While consumer prices surging at more than four times the 2% goal are alarming enough, it’s the outlook beyond the immediate term that will underpin the shift. Their projections are likely to show inflation won’t drop below the target again through 2024.

Those new quarterly numbers will be the first to fully account for Russia’s war in Ukraine, which no matter when it ends will have lasting effects on energy and food costs. The new reality will show that the ECB’s criteria for rate liftoff are finally met — allowing it to join the Federal Reserve and its peers in hiking borrowing costs.

“With the forecast, they can show that their three conditions are fulfilled” to start removing stimulus, said Karsten Junius, an economist at Bank J Safra Sarasin in Zurich. “They can really close the old chapter and face the new threats.”

These challenges are starkly different from the pre-pandemic picture, in which officials fought sluggish growth of consumer prices that was well below their target. This situation is one that ECB researchers attribute to past crises and demographics as well as digitization.

It has been a dramatic turnaround. The rise in inflation is now at 8.8% due to high energy prices and logistic snarls. Even when those issues are overcome, the “disinflationary dynamics of the past decade are unlikely to return,” according to Lagarde.

Bloomberg polled economists to see the 2024 inflation projection at 2%. This is a significant increase from March’s level of 1%. That would satisfy the ECB’s requirement that price growth not only quickens for a brief period, but remains elevated over the medium term.

After net bond-buying has been ended, the result will be the first rate rise in over a decade. How much will it increase is still the topic of intense debate in the Governing Council. Some want a half point hike.

The majority of economists only see two quarter-point movements — September and next month. Bank of America (NYSE 🙂 changed its mind last week and predicted steps of twice that amount at both meetings.
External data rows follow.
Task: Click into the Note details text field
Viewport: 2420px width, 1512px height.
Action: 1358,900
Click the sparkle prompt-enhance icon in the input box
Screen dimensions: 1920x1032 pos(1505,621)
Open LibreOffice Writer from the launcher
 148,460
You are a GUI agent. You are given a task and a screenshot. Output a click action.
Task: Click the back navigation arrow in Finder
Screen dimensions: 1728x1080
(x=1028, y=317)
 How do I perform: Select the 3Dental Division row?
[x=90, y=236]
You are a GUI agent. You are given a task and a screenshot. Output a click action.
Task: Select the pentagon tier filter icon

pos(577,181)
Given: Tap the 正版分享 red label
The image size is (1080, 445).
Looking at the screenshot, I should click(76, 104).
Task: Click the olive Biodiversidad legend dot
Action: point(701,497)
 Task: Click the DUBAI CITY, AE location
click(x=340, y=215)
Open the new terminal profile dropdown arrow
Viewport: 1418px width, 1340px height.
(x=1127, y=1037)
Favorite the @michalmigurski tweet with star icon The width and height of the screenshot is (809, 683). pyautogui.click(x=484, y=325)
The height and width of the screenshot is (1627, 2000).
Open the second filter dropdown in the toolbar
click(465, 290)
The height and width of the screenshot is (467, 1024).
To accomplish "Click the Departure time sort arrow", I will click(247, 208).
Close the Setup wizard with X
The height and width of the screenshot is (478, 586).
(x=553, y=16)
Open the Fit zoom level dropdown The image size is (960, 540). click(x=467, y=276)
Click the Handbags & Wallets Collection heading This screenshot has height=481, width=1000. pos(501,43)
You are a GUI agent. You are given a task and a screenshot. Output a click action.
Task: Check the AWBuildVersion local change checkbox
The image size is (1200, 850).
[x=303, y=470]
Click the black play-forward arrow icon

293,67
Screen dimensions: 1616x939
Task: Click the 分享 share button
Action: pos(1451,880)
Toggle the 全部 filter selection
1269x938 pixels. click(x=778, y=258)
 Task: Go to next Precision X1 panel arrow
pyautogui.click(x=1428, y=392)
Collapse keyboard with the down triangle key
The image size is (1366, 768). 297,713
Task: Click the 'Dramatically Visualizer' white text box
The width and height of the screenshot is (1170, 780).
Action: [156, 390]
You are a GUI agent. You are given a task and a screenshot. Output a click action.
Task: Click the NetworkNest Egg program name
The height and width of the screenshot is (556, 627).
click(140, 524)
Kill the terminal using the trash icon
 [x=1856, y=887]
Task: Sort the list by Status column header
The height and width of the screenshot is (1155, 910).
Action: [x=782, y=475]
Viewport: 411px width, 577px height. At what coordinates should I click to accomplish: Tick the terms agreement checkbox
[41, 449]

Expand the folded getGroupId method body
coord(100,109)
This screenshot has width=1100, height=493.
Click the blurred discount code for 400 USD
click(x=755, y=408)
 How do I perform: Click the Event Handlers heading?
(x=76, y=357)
Lagarde has portrayed Russia’s invasion as a pivotal moment that may prove to be a “tipping point for hyper-globalization,” while speeding up the green transition — both implying more durable inflation pressure. She’s charted a course out of subzero rates by October in a return to more “normal” settings.

But despite the ECB acting much more slowly than its peers, some still fret that it’s moving too rapidly as the continent’s pandemic rebound runs up against the price shock and dwindling confidence over the war.

As the cost of staples soars, almost half of German citizens say they’ve had to cut back strongly or very strongly on consumption, according to a survey published last week.

“There seems to be a priority in this Governing Council to signal they’re doing something on inflation even though there are growth risks,” said Evelyn Herrmann, an economist at Bank of America in Paris. “It’s a very single-sided discussion that largely ignores risks that inflation could move the exact opposite way.”

These calls to slow down in order to take into account the uncertain economic climate have been less frequent. But even when they’ve come — like from dovish Executive Board member Fabio Panetta — there’s been an acknowledgment too that rates must rise from record lows to keep price expectations in check.

Spain’s Pablo Hernandez de Cos, another dove, last week summed up the change of tone that’s left only the size of the initial rate hike in question.

While stressing that policy-normalization must be “gradual,” he said, “it’s crucial that inflation expectations remain anchored and significant indirect or second-round effects that could put that anchoring at risk are avoided.”